Tasks to carry out
**a)** Do these statements agree with the excerpt on ghostwriting lawsuits below? (i) Bosch is affiliated with the University of Barcelona. (ii) Lawsuits against nominal authors could succeed even if the articles contain no false information. (iii) When outcomes are fatal, families could sue for wrongful death. Answer yes or no for each and quote the deciding words.
**b)** According to the excerpt on ghostwriting lawsuits below, why do Bosch and colleagues believe the courts must now restore the integrity of the medical literature? Answer in one to three sentences.
**c)** Continue the excerpt on ghostwriting lawsuits below, starting right after its last sentence.

Excerpt
If the articles include false or manipulated data on marketed products, “guest authors” could face litigation under several federal statutes, according to Xavier Bosch, MD, PhD, of the University of Barcelona in Spain, and two U.S.-based colleagues.
They suggested that such lawsuits may be the last hope for putting a stop to ghostwriting in medical journals.
“Stakeholders, including universities, journals, pharmaceutical companies, and academic key opinion leaders, have largely failed to heed public calls for honesty in reporting clinical research. Since these complaints have fallen on deaf ears, we believe the courts now have the task of restoring the integrity of the medical literature,” Bosch and colleagues wrote.
Three types of litigation could be pursued against the nominal authors of ghostwritten articles, they indicated — although, in each case, the articles must contain false or misleading information for lawsuits or prosecution to succeed.
One type of litigation involves individuals suffering adverse effects from medical treatments described favorably in such articles suing for personal injury — or when outcomes are fatal, families could sue for wrongful death.
According to Bosch and colleagues, such cases could be winnable if, for example, the ghostwritten article describes a study in terms that omit primary endpoints showing poor efficacy or safety and instead emphasize more favorable post-hoc outcome measures.

Information supplied
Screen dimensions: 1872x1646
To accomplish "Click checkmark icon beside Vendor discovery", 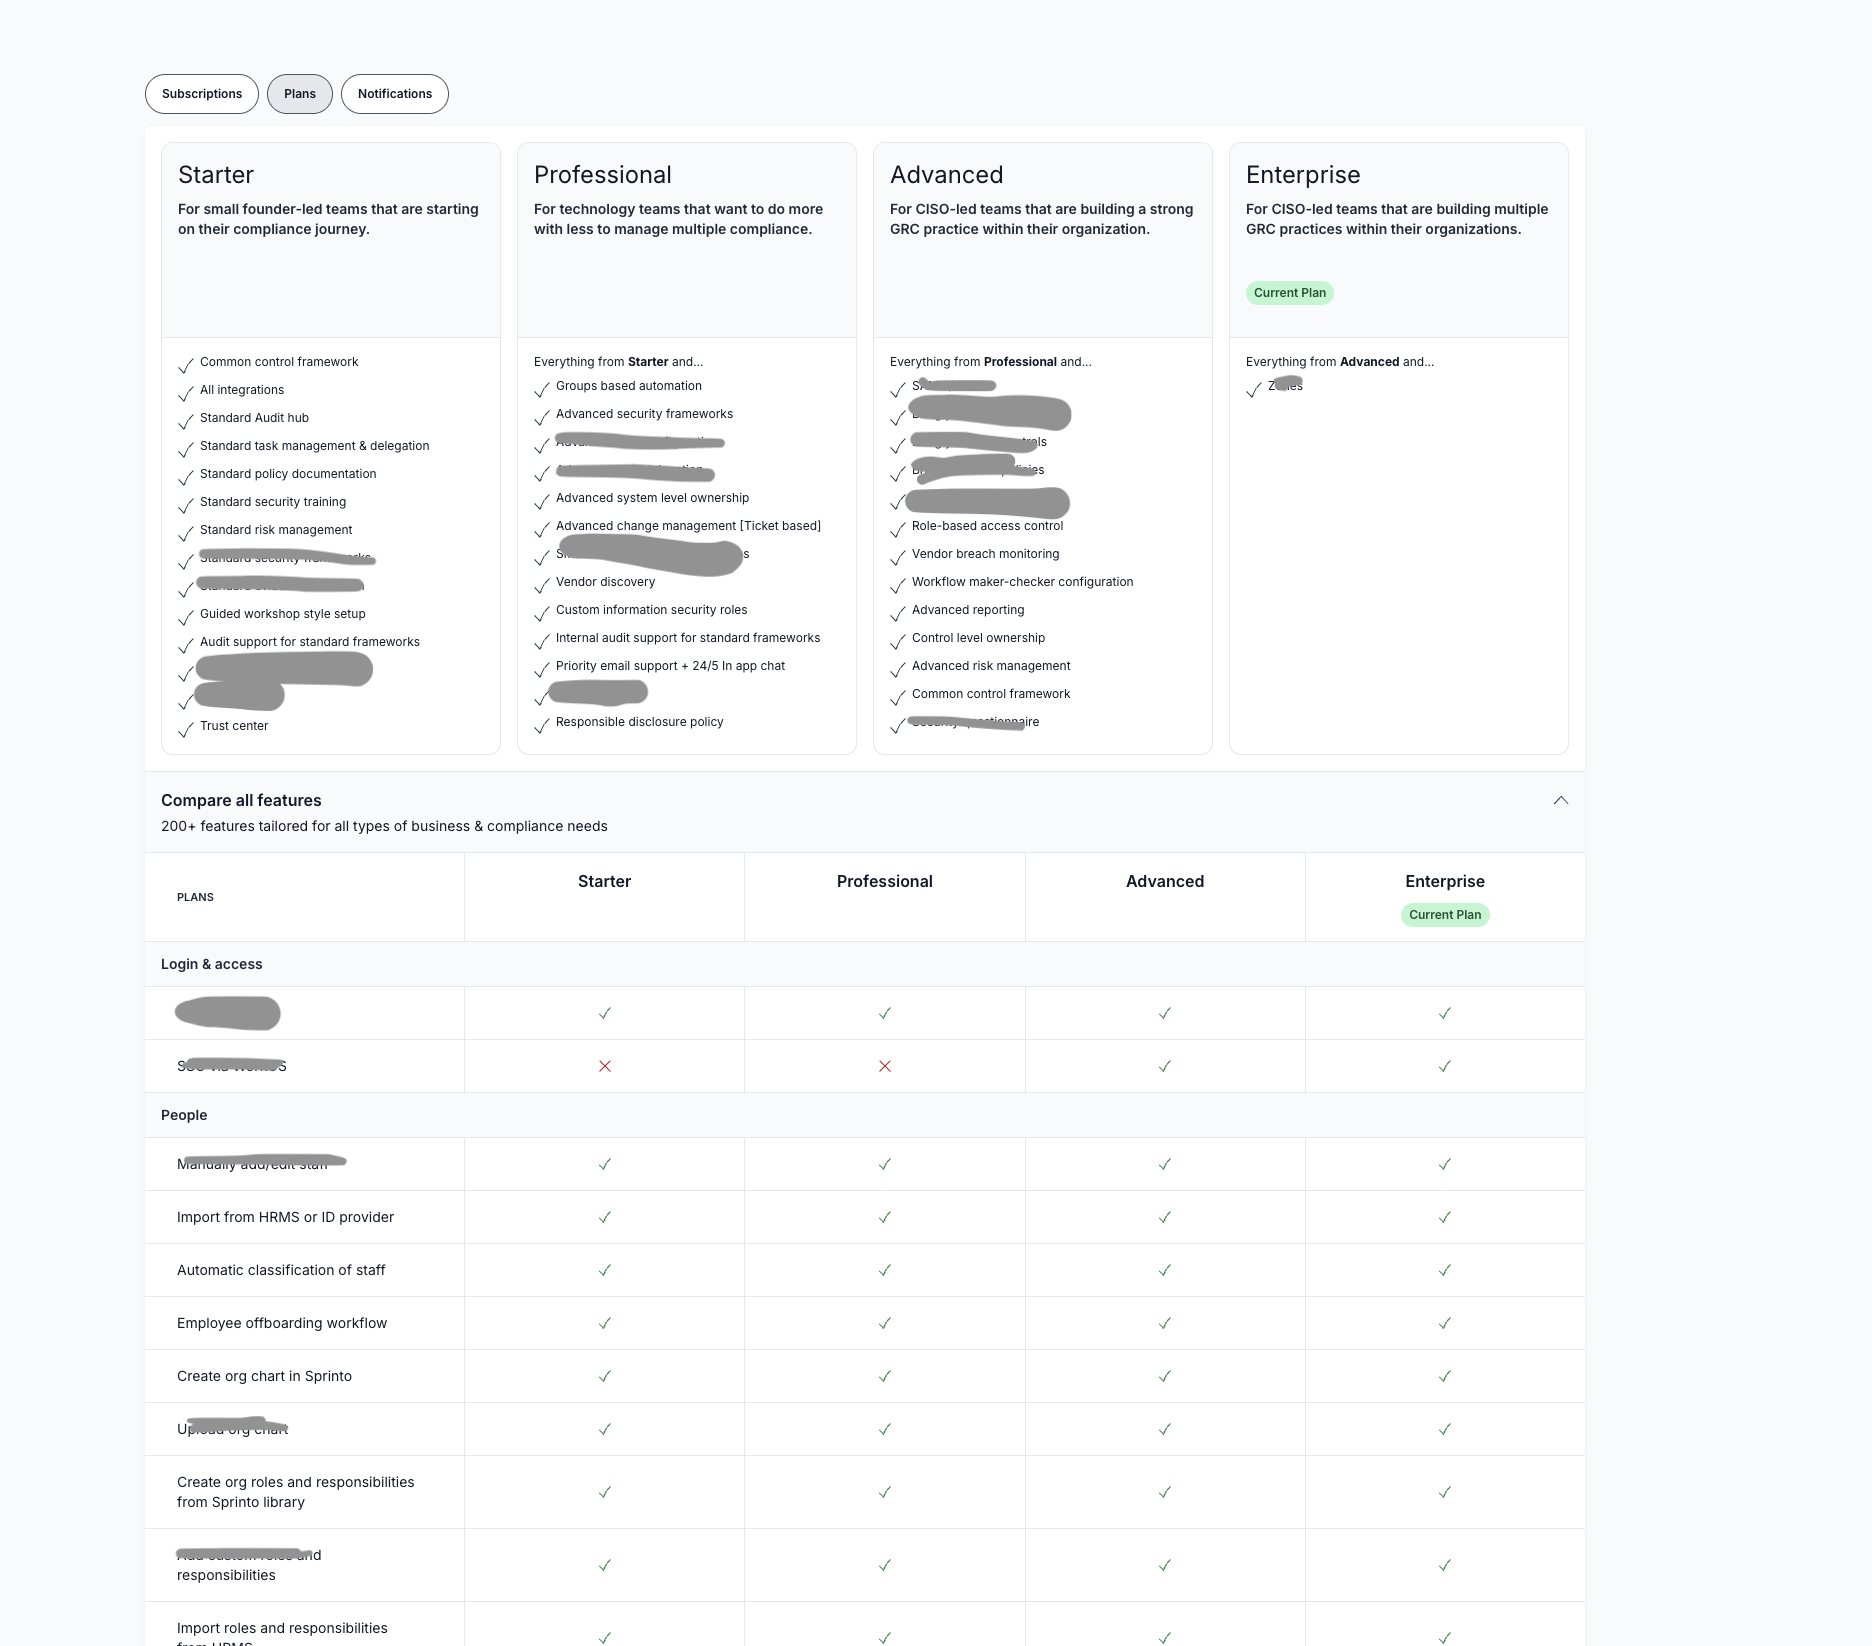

Solved problems
**a)**
(i) Yes: "Xavier Bosch, MD, PhD, of the University of Barcelona in Spain"
(ii) No: "in each case, the articles must contain false or misleading information for lawsuits or prosecution to succeed"
(iii) Yes: "or when outcomes are fatal, families could sue for wrongful death"

**b)** They say that stakeholders, including universities, journals, pharmaceutical companies, and academic key opinion leaders, have largely failed to heed public calls for honesty in reporting clinical research. Because these complaints have fallen on deaf ears, the task falls to the courts.

**c)**
“We argue that when an injured patient’s physician directly or indirectly relied upon a journal article containing false/manipulated safety and efficacy data, then … the authors of that article, including guest authors, are legally liable for patient injuries and could be named as defendants,” Bosch and colleagues wrote.
A second form of vulnerability relates to the federal False Claims Act, if — as has typically been the case — the misleading ghostwritten article was funded by a pharmaceutical company.
To the extent that such articles are used to support payment of insurance claims, off-label prescribing, or inclusion in drug formularies, the False Claims Act comes into play, Bosch and colleagues argued.
A guest author could be considered a conspirator under the law, they noted.
And if the guest author receives payment for allowing his or her name to be used on such an article, then the Anti-Kickback Statute could apply.
This law makes it a crime for prescribing physicians to take payments for “induc[ing] … the prescribing, purchasing, or recommending of goods or services reimbursable by any federal health care program,” according to Bosch and colleagues.
They contended that the same law could also be used against authors of misleading journal papers, including guest authors.
Neither these authors nor the drug-company sponsors can hide behind the First Amendment, Bosch and colleagues added.
“The U.S. Supreme Court has firmly held that ‘the First Amendment does not shield fraud’ and courts have consistently rejected such First Amendment arguments in cases in which drug companies have been sued for fraudulent or off-label promotion,” they wrote.
Although most of the documented cases of pharma-sponsored ghostwriting occurred in the 1990s and early 2000s — brought to light in the course of product liability litigation — Bosch and colleagues asserted that they had created a “crisis of credibility” that persists to this day.
“The situation is so dire that the public is forced to seek judicial intervention to curb dangerous, unethical medical ghostwriting,” they concluded.